A note on Ga-actions in positive characteristic
Abstract
Miyanishi proved that the ring of invariants of any Ga action on A3 is A2, when the field k has zero characteristic. However, it is not known if this result holds when k has positive characteristic. We provide a sufficient condition under which this result holds in positive characteristic. We also prove the following results related to the rigidity of the ring of invariants of an exponential map of a polynomial ring. (1) Let B=R[n], where R is a k-domain and δ ∈ EXPR(B) is a triangular exponential map. Then Bδ is non-rigid. In particular, for any field k of zero characteristic the kernel of any triangular R-derivation of R[n] is non-rigid. (2) Let k be a field of zero characteristic and R be a k-domain. Then the kernel of any linear locally nilpotent R-derivation of R[n] is non-rigid. When k is an algebraically closed of zero characteristic, the commuting derivations conjecture for k[3] has been proved by Maubach and El Kahoui proved that the weak Abhyankar Sathaye conjecture is equivalent to the commuting derivations conjecture.
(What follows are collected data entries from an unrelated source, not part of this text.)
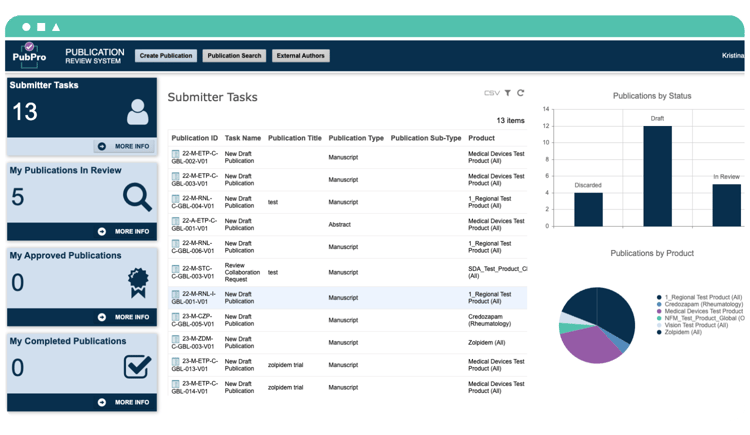This screenshot has width=750, height=435.
Task: Open Publication Search from the top bar
Action: click(x=235, y=56)
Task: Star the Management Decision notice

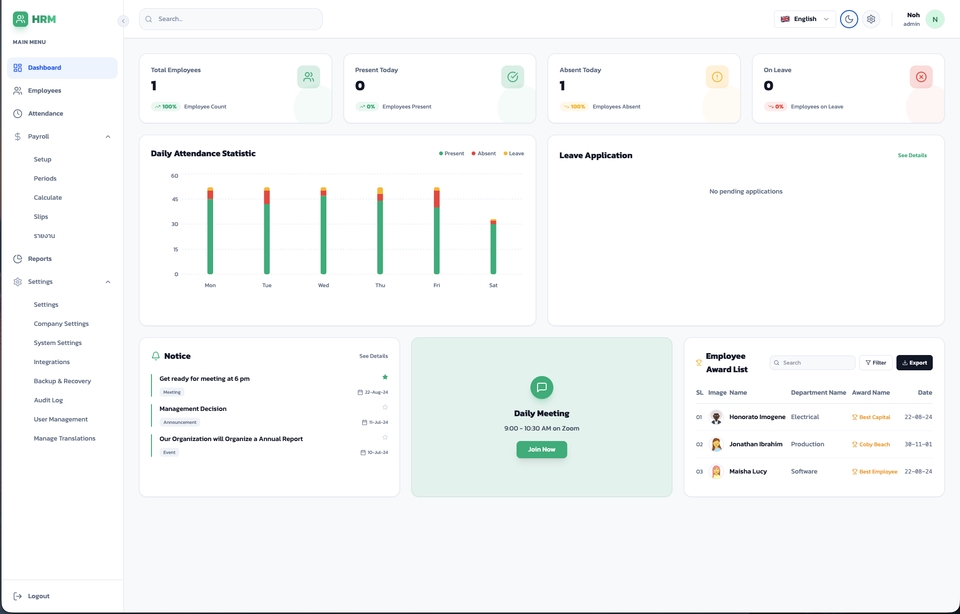Action: coord(385,407)
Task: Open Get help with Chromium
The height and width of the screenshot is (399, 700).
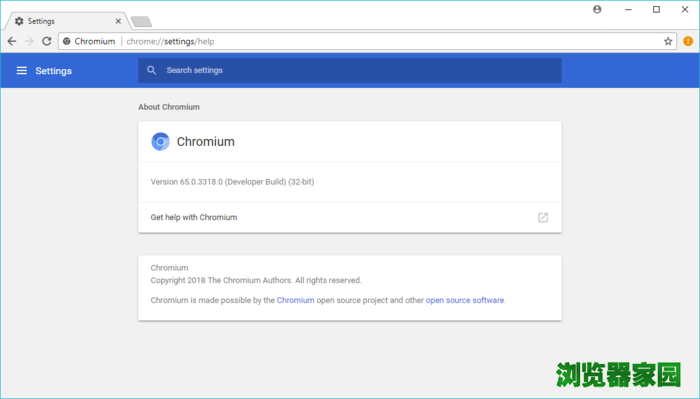Action: pyautogui.click(x=350, y=217)
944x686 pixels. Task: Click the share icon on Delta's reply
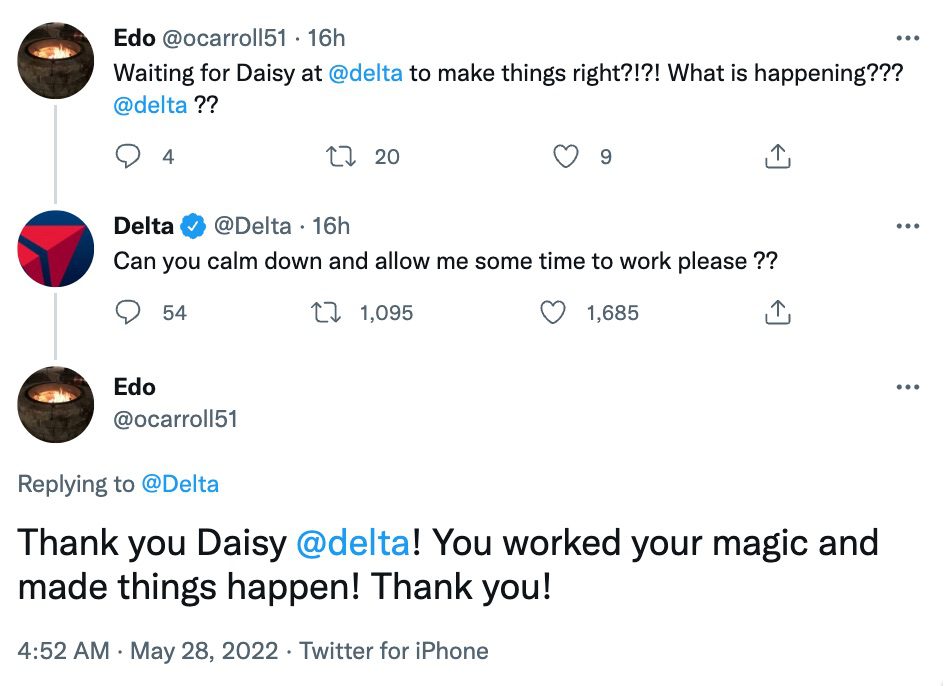(x=776, y=313)
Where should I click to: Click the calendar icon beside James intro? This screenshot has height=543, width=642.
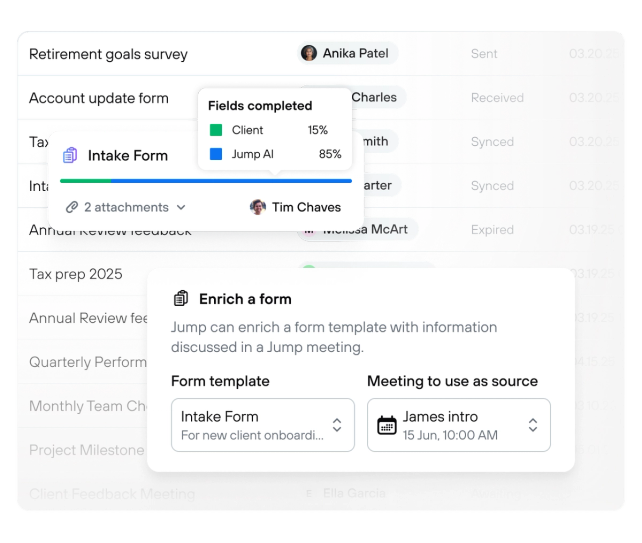(x=387, y=425)
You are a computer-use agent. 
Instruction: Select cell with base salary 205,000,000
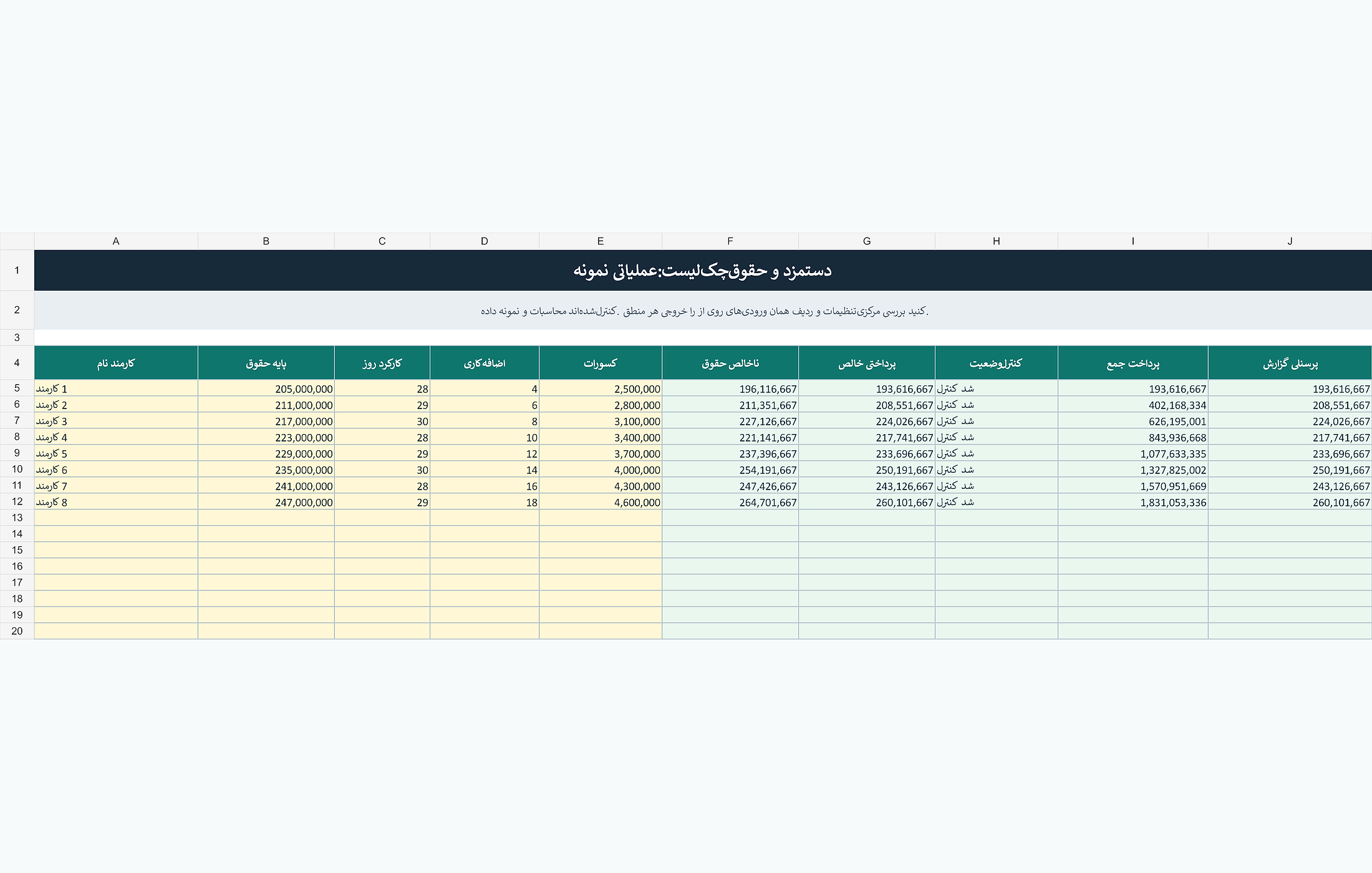(x=266, y=388)
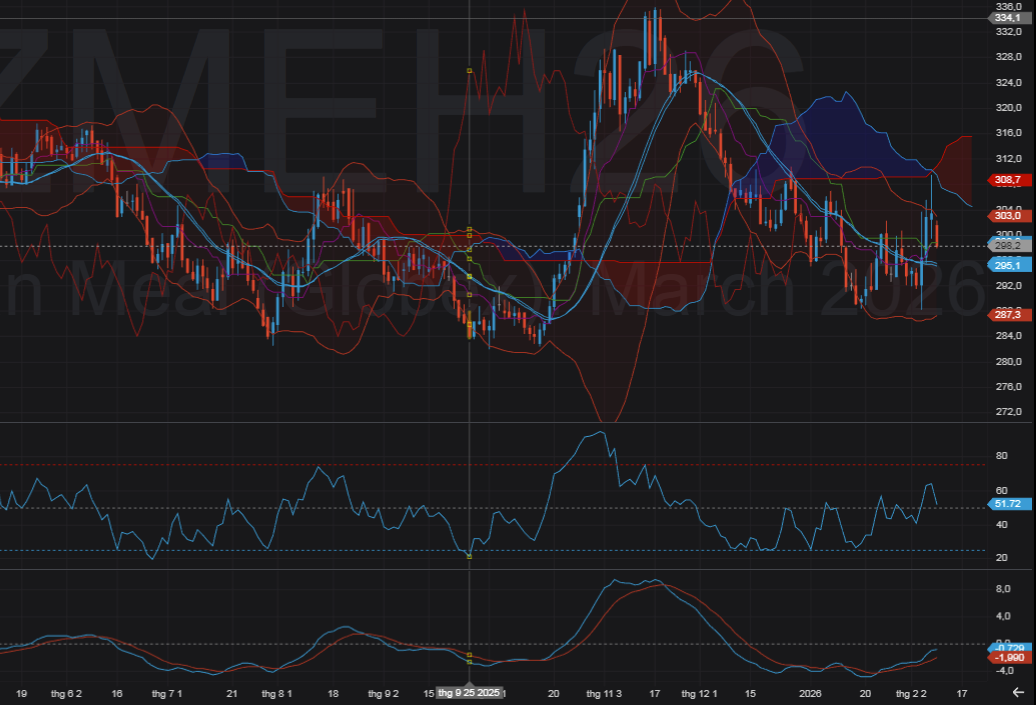Select the red 308,7 price label

pos(1007,180)
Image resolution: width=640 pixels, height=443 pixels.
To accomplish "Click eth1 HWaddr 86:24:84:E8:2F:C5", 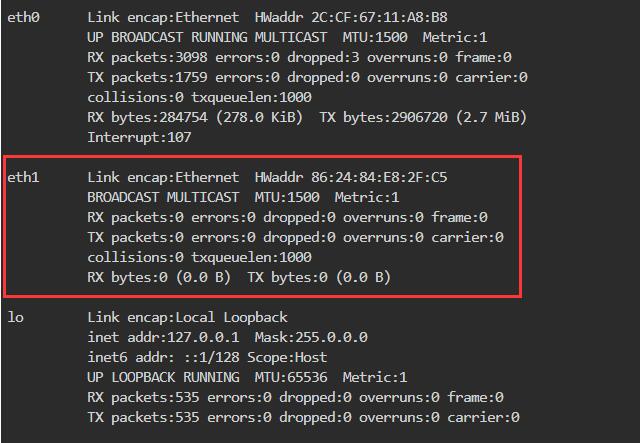I will pos(351,177).
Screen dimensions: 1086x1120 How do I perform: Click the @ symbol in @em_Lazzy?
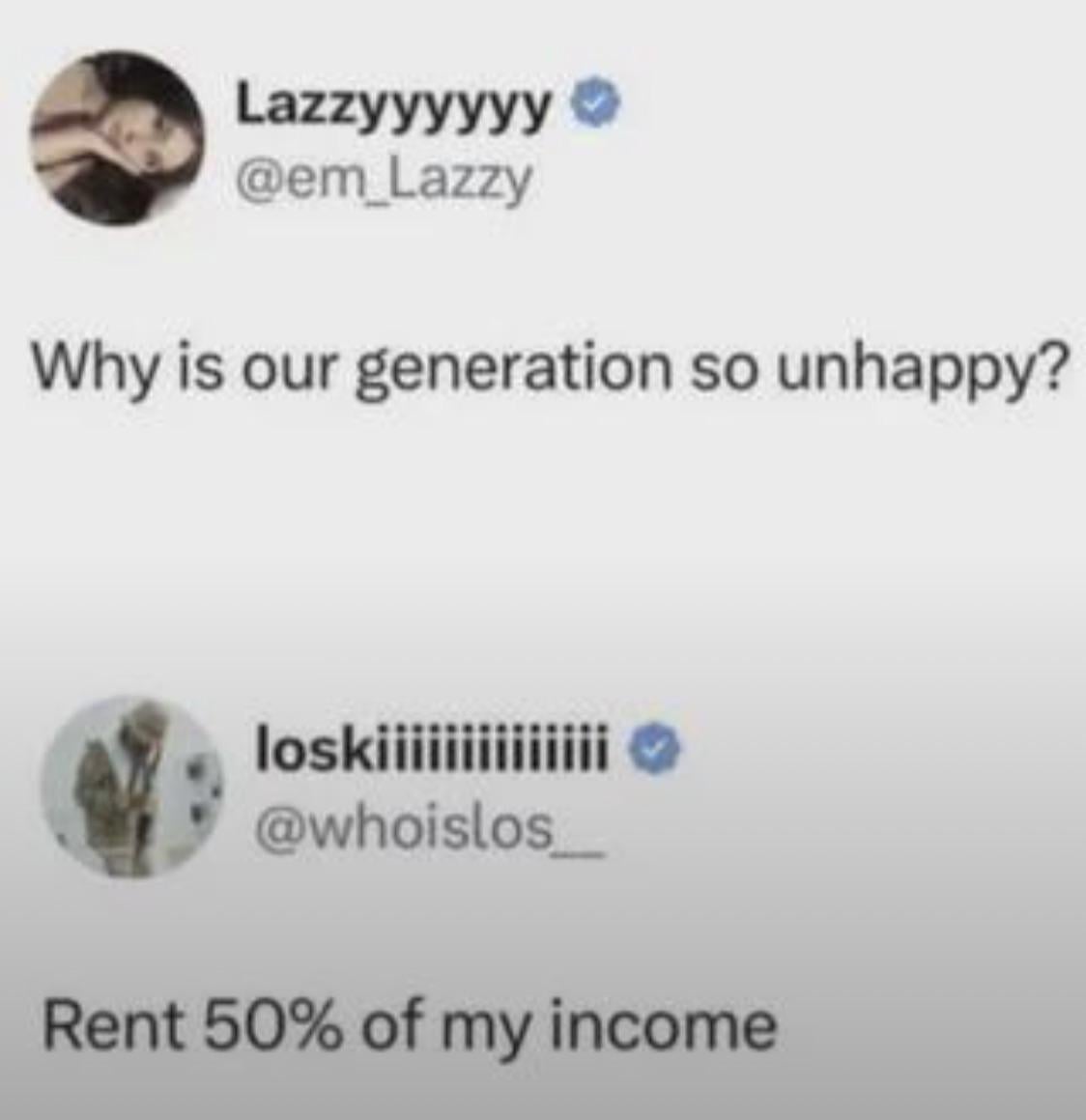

By introducing the notion of commuting exponential maps and formulating the commuting exponential maps conjecture, we show that the weak Abhyankar-Sathaye conjecture is equivalent to the commuting exponential maps conjecture for any field of arbitrary characteristic. In particular, we prove the commuting derivations conjecture(CD(3)) for any field of zero characteristic.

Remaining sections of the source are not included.